§ YOUR GOAL
Give again only the lines from the line that holds "You are a computer-use" to the end of the data, inclusive, omitting all pictures.

[Stored data entries]
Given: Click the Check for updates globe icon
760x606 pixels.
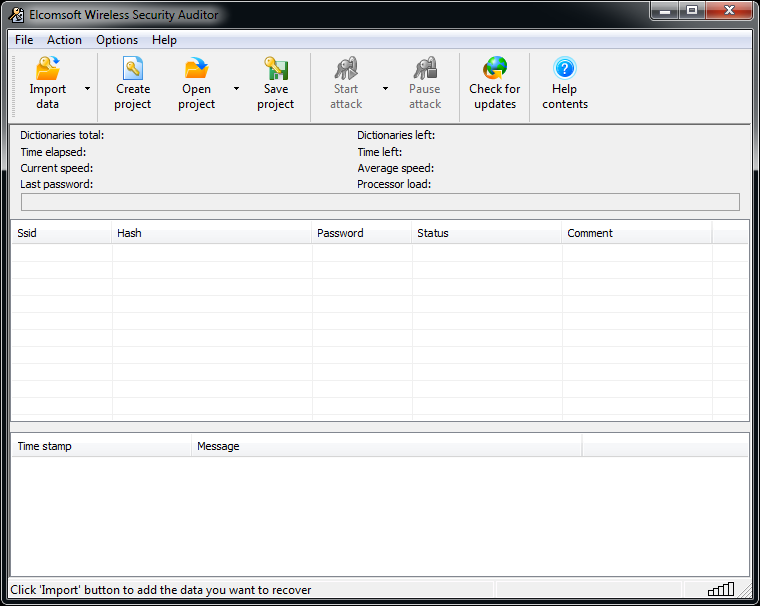Looking at the screenshot, I should pos(494,69).
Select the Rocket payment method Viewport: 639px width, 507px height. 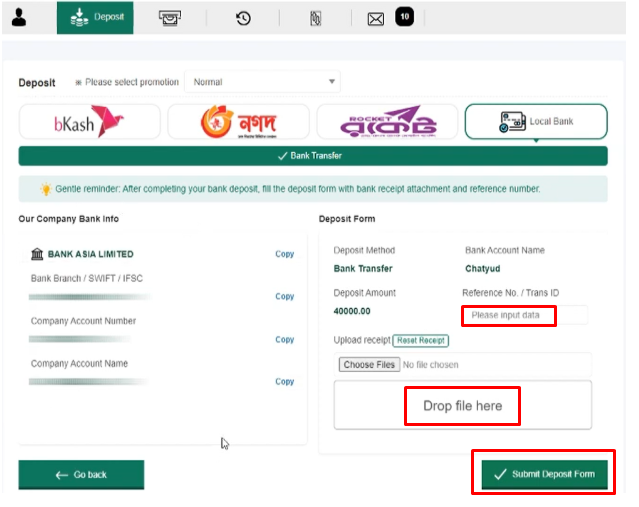coord(387,121)
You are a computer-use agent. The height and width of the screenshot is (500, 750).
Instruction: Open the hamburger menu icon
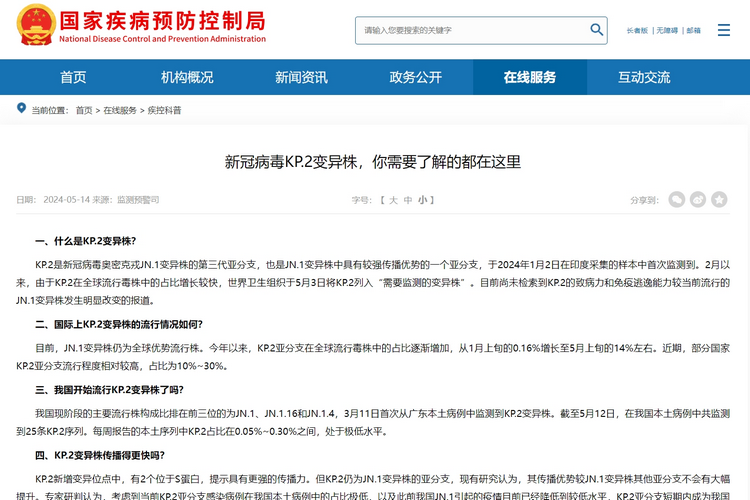(724, 30)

§ OUTPUT FOR THIS TASK
You are a computer-use agent. The height and width of the screenshot is (500, 750).
Instruction: Open the hamburger menu icon
(724, 30)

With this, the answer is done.